[Collection entries]
※

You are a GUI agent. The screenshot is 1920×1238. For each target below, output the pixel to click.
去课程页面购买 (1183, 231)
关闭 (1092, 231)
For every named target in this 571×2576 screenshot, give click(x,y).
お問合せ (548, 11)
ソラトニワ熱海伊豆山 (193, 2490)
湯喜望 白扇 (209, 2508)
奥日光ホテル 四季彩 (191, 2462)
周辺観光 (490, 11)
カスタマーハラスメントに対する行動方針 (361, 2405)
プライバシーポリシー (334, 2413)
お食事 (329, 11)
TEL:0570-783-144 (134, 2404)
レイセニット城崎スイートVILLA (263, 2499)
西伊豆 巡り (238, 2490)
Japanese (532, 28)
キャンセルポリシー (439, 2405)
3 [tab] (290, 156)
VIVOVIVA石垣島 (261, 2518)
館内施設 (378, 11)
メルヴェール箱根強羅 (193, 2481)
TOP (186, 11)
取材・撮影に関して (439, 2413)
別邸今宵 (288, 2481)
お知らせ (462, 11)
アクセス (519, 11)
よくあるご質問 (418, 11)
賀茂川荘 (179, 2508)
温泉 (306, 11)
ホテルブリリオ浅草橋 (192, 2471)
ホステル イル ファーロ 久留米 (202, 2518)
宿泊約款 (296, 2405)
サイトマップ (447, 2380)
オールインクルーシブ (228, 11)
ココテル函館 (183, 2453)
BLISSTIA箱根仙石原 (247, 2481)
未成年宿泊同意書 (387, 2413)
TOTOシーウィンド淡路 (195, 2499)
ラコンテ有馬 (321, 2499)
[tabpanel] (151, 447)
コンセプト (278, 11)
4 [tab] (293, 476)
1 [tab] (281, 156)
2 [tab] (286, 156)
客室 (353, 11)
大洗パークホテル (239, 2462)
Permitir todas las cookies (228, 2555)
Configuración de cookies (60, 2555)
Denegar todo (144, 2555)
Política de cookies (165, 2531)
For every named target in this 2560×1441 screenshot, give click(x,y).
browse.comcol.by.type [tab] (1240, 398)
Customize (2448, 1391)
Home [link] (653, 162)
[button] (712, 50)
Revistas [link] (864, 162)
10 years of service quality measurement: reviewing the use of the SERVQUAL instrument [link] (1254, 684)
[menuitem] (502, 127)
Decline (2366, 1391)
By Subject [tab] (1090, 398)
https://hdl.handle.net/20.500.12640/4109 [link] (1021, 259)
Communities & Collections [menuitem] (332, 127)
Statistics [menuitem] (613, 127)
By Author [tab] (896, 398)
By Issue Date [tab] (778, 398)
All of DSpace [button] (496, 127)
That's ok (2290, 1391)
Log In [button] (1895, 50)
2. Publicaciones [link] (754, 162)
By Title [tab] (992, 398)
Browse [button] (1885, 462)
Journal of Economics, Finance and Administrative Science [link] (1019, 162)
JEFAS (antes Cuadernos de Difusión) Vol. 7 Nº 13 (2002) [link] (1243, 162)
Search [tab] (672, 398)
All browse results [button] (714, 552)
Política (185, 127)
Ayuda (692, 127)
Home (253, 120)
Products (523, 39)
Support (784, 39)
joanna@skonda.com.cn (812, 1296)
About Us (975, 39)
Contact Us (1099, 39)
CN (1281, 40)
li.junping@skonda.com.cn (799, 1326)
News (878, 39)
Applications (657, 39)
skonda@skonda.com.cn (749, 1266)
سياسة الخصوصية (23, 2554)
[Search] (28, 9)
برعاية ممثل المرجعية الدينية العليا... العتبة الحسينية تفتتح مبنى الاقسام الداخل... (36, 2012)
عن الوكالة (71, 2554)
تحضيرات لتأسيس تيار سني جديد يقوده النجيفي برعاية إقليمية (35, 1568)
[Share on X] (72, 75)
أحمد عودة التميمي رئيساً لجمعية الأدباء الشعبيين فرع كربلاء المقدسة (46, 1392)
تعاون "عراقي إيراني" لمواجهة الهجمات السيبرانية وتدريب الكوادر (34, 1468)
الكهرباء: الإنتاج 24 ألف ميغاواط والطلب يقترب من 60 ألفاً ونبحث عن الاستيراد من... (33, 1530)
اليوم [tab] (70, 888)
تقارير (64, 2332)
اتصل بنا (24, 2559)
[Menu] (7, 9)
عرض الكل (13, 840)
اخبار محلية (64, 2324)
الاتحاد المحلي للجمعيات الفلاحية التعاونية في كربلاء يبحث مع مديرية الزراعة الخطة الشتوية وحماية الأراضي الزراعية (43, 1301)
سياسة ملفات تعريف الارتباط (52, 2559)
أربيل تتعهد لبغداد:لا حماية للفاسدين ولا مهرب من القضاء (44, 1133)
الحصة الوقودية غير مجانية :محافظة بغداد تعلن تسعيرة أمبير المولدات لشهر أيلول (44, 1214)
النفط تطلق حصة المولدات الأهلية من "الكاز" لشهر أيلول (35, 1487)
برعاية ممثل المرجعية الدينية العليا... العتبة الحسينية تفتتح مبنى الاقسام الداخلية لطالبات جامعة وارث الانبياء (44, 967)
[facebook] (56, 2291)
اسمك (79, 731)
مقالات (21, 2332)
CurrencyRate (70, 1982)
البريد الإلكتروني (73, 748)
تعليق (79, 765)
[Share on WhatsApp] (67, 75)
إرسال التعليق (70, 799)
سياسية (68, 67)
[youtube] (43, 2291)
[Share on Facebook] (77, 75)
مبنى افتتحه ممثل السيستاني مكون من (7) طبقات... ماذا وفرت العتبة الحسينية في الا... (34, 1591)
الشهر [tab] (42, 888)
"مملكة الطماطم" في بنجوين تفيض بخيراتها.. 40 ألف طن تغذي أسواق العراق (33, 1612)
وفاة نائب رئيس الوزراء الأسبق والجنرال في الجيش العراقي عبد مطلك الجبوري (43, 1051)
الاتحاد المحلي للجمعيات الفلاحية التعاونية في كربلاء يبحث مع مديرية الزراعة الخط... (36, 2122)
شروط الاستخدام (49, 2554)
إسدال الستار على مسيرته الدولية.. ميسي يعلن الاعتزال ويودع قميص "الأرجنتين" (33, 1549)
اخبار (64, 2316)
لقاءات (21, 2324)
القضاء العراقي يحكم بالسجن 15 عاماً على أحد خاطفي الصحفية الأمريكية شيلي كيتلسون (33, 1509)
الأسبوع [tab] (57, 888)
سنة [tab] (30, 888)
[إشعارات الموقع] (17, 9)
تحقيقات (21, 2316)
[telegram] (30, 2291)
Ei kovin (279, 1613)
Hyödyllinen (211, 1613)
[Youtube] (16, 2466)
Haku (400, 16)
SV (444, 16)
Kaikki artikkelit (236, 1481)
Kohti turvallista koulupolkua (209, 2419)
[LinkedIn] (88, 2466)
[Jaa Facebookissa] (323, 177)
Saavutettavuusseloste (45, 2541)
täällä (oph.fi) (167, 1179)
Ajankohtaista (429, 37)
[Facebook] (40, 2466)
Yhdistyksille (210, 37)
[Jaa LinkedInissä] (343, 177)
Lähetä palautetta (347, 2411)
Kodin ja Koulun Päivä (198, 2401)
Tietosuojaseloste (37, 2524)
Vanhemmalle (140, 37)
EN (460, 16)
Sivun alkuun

※

◆ Aim of the exercise: Give back every entry, unchanged in any way.

◆ Task response:
You are a GUI agent. The screenshot is 1920×1238. For each target below, output the pixel to click.
去课程页面购买 (1183, 231)
关闭 (1092, 231)
For every named target in this 571×2576 screenshot, give click(x,y).
お問合せ (548, 11)
ソラトニワ熱海伊豆山 (193, 2490)
湯喜望 白扇 (209, 2508)
奥日光ホテル 四季彩 (191, 2462)
周辺観光 (490, 11)
カスタマーハラスメントに対する行動方針 (361, 2405)
プライバシーポリシー (334, 2413)
お食事 (329, 11)
TEL:0570-783-144 (134, 2404)
レイセニット城崎スイートVILLA (263, 2499)
西伊豆 巡り (238, 2490)
Japanese (532, 28)
キャンセルポリシー (439, 2405)
3 [tab] (290, 156)
VIVOVIVA石垣島 (261, 2518)
館内施設 (378, 11)
メルヴェール箱根強羅 (193, 2481)
TOP (186, 11)
取材・撮影に関して (439, 2413)
別邸今宵 (288, 2481)
お知らせ (462, 11)
アクセス (519, 11)
よくあるご質問 (418, 11)
賀茂川荘 (179, 2508)
温泉 (306, 11)
ホテルブリリオ浅草橋 (192, 2471)
ホステル イル ファーロ 久留米 (202, 2518)
宿泊約款 (296, 2405)
サイトマップ (447, 2380)
オールインクルーシブ (228, 11)
ココテル函館 (183, 2453)
BLISSTIA箱根仙石原 (247, 2481)
未成年宿泊同意書 (387, 2413)
TOTOシーウィンド淡路 (195, 2499)
ラコンテ有馬 (321, 2499)
[tabpanel] (151, 447)
コンセプト (278, 11)
4 [tab] (293, 476)
1 [tab] (281, 156)
2 [tab] (286, 156)
客室 (353, 11)
大洗パークホテル (239, 2462)
Permitir todas las cookies (228, 2555)
Configuración de cookies (60, 2555)
Denegar todo (144, 2555)
Política de cookies (165, 2531)
For every named target in this 2560×1441 screenshot, give click(x,y).
browse.comcol.by.type [tab] (1240, 398)
Customize (2448, 1391)
Home [link] (653, 162)
[button] (712, 50)
Revistas [link] (864, 162)
10 years of service quality measurement: reviewing the use of the SERVQUAL instrument [link] (1254, 684)
[menuitem] (502, 127)
Decline (2366, 1391)
By Subject [tab] (1090, 398)
https://hdl.handle.net/20.500.12640/4109 [link] (1021, 259)
Communities & Collections [menuitem] (332, 127)
Statistics [menuitem] (613, 127)
By Author [tab] (896, 398)
By Issue Date [tab] (778, 398)
All of DSpace [button] (496, 127)
That's ok (2290, 1391)
Log In [button] (1895, 50)
2. Publicaciones [link] (754, 162)
By Title [tab] (992, 398)
Browse [button] (1885, 462)
Journal of Economics, Finance and Administrative Science [link] (1019, 162)
JEFAS (antes Cuadernos de Difusión) Vol. 7 Nº 13 (2002) [link] (1243, 162)
Search [tab] (672, 398)
All browse results [button] (714, 552)
Política (185, 127)
Ayuda (692, 127)
Home (253, 120)
Products (523, 39)
Support (784, 39)
joanna@skonda.com.cn (812, 1296)
About Us (975, 39)
Contact Us (1099, 39)
CN (1281, 40)
li.junping@skonda.com.cn (799, 1326)
News (878, 39)
Applications (657, 39)
skonda@skonda.com.cn (749, 1266)
سياسة الخصوصية (23, 2554)
[Search] (28, 9)
برعاية ممثل المرجعية الدينية العليا... العتبة الحسينية تفتتح مبنى الاقسام الداخل... (36, 2012)
عن الوكالة (71, 2554)
تحضيرات لتأسيس تيار سني جديد يقوده النجيفي برعاية إقليمية (35, 1568)
[Share on X] (72, 75)
أحمد عودة التميمي رئيساً لجمعية الأدباء الشعبيين فرع كربلاء المقدسة (46, 1392)
تعاون "عراقي إيراني" لمواجهة الهجمات السيبرانية وتدريب الكوادر (34, 1468)
الكهرباء: الإنتاج 24 ألف ميغاواط والطلب يقترب من 60 ألفاً ونبحث عن الاستيراد من... (33, 1530)
اليوم [tab] (70, 888)
تقارير (64, 2332)
اتصل بنا (24, 2559)
[Menu] (7, 9)
عرض الكل (13, 840)
اخبار محلية (64, 2324)
الاتحاد المحلي للجمعيات الفلاحية التعاونية في كربلاء يبحث مع مديرية الزراعة الخطة الشتوية وحماية الأراضي الزراعية (43, 1301)
سياسة ملفات تعريف الارتباط (52, 2559)
أربيل تتعهد لبغداد:لا حماية للفاسدين ولا مهرب من القضاء (44, 1133)
الحصة الوقودية غير مجانية :محافظة بغداد تعلن تسعيرة أمبير المولدات لشهر أيلول (44, 1214)
النفط تطلق حصة المولدات الأهلية من "الكاز" لشهر أيلول (35, 1487)
برعاية ممثل المرجعية الدينية العليا... العتبة الحسينية تفتتح مبنى الاقسام الداخلية لطالبات جامعة وارث الانبياء (44, 967)
[facebook] (56, 2291)
اسمك (79, 731)
مقالات (21, 2332)
CurrencyRate (70, 1982)
البريد الإلكتروني (73, 748)
تعليق (79, 765)
[Share on WhatsApp] (67, 75)
إرسال التعليق (70, 799)
سياسية (68, 67)
[youtube] (43, 2291)
[Share on Facebook] (77, 75)
مبنى افتتحه ممثل السيستاني مكون من (7) طبقات... ماذا وفرت العتبة الحسينية في الا... (34, 1591)
الشهر [tab] (42, 888)
"مملكة الطماطم" في بنجوين تفيض بخيراتها.. 40 ألف طن تغذي أسواق العراق (33, 1612)
وفاة نائب رئيس الوزراء الأسبق والجنرال في الجيش العراقي عبد مطلك الجبوري (43, 1051)
الاتحاد المحلي للجمعيات الفلاحية التعاونية في كربلاء يبحث مع مديرية الزراعة الخط... (36, 2122)
شروط الاستخدام (49, 2554)
إسدال الستار على مسيرته الدولية.. ميسي يعلن الاعتزال ويودع قميص "الأرجنتين" (33, 1549)
اخبار (64, 2316)
لقاءات (21, 2324)
القضاء العراقي يحكم بالسجن 15 عاماً على أحد خاطفي الصحفية الأمريكية شيلي كيتلسون (33, 1509)
الأسبوع [tab] (57, 888)
سنة [tab] (30, 888)
[إشعارات الموقع] (17, 9)
تحقيقات (21, 2316)
[telegram] (30, 2291)
Ei kovin (279, 1613)
Hyödyllinen (211, 1613)
[Youtube] (16, 2466)
Haku (400, 16)
SV (444, 16)
Kaikki artikkelit (236, 1481)
Kohti turvallista koulupolkua (209, 2419)
[LinkedIn] (88, 2466)
[Jaa Facebookissa] (323, 177)
Saavutettavuusseloste (45, 2541)
täällä (oph.fi) (167, 1179)
Ajankohtaista (429, 37)
[Facebook] (40, 2466)
Yhdistyksille (210, 37)
[Jaa LinkedInissä] (343, 177)
Lähetä palautetta (347, 2411)
Kodin ja Koulun Päivä (198, 2401)
Tietosuojaseloste (37, 2524)
Vanhemmalle (140, 37)
EN (460, 16)
Sivun alkuun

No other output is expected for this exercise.